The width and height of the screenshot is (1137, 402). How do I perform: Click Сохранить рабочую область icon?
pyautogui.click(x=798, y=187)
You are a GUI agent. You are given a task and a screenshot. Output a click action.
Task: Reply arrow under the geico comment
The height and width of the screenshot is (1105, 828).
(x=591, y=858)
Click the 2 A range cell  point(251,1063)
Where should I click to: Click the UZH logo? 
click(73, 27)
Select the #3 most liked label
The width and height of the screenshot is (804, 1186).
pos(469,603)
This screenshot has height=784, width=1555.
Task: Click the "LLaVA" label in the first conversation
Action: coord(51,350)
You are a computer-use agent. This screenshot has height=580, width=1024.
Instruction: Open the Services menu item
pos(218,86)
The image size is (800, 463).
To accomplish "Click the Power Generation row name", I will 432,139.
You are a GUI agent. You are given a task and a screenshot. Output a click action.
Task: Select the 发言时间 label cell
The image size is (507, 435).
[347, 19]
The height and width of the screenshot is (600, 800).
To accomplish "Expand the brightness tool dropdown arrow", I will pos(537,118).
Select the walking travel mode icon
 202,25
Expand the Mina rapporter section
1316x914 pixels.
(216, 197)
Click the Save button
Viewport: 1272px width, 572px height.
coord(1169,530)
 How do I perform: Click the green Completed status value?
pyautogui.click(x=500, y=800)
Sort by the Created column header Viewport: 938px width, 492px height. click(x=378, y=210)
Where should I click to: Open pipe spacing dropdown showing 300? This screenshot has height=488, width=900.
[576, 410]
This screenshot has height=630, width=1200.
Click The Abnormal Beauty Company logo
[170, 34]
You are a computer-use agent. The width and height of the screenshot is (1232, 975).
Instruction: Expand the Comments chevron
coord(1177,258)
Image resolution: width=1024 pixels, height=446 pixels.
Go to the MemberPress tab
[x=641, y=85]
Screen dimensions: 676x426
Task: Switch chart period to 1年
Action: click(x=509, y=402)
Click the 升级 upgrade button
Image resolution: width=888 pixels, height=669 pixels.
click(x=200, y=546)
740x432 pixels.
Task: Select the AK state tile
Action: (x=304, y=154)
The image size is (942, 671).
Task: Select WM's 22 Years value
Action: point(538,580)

········

(Problem statement) From the data above, extract every line in its exact form.

(Solution to the exercise)
The width and height of the screenshot is (1137, 402). How do I perform: Click Сохранить рабочую область icon?
pyautogui.click(x=798, y=187)
You are a GUI agent. You are given a task and a screenshot. Output a click action.
Task: Reply arrow under the geico comment
The height and width of the screenshot is (1105, 828).
(x=591, y=858)
Click the 2 A range cell  point(251,1063)
Where should I click to: Click the UZH logo? 
click(73, 27)
Select the #3 most liked label
The width and height of the screenshot is (804, 1186).
pos(469,603)
This screenshot has height=784, width=1555.
Task: Click the "LLaVA" label in the first conversation
Action: coord(51,350)
You are a computer-use agent. This screenshot has height=580, width=1024.
Instruction: Open the Services menu item
pos(218,86)
The image size is (800, 463).
To accomplish "Click the Power Generation row name", I will 432,139.
You are a GUI agent. You are given a task and a screenshot. Output a click action.
Task: Select the 发言时间 label cell
The image size is (507, 435).
[347, 19]
The height and width of the screenshot is (600, 800).
To accomplish "Expand the brightness tool dropdown arrow", I will pos(537,118).
Select the walking travel mode icon
 202,25
Expand the Mina rapporter section
1316x914 pixels.
(216, 197)
Click the Save button
Viewport: 1272px width, 572px height.
coord(1169,530)
 How do I perform: Click the green Completed status value?
pyautogui.click(x=500, y=800)
Sort by the Created column header Viewport: 938px width, 492px height. click(x=378, y=210)
Where should I click to: Open pipe spacing dropdown showing 300? This screenshot has height=488, width=900.
[576, 410]
This screenshot has height=630, width=1200.
Click The Abnormal Beauty Company logo
[170, 34]
You are a computer-use agent. The width and height of the screenshot is (1232, 975).
Instruction: Expand the Comments chevron
coord(1177,258)
Image resolution: width=1024 pixels, height=446 pixels.
Go to the MemberPress tab
[x=641, y=85]
Screen dimensions: 676x426
Task: Switch chart period to 1年
Action: click(x=509, y=402)
Click the 升级 upgrade button
Image resolution: width=888 pixels, height=669 pixels.
click(x=200, y=546)
740x432 pixels.
Task: Select the AK state tile
Action: (x=304, y=154)
The image size is (942, 671).
Task: Select WM's 22 Years value
Action: point(538,580)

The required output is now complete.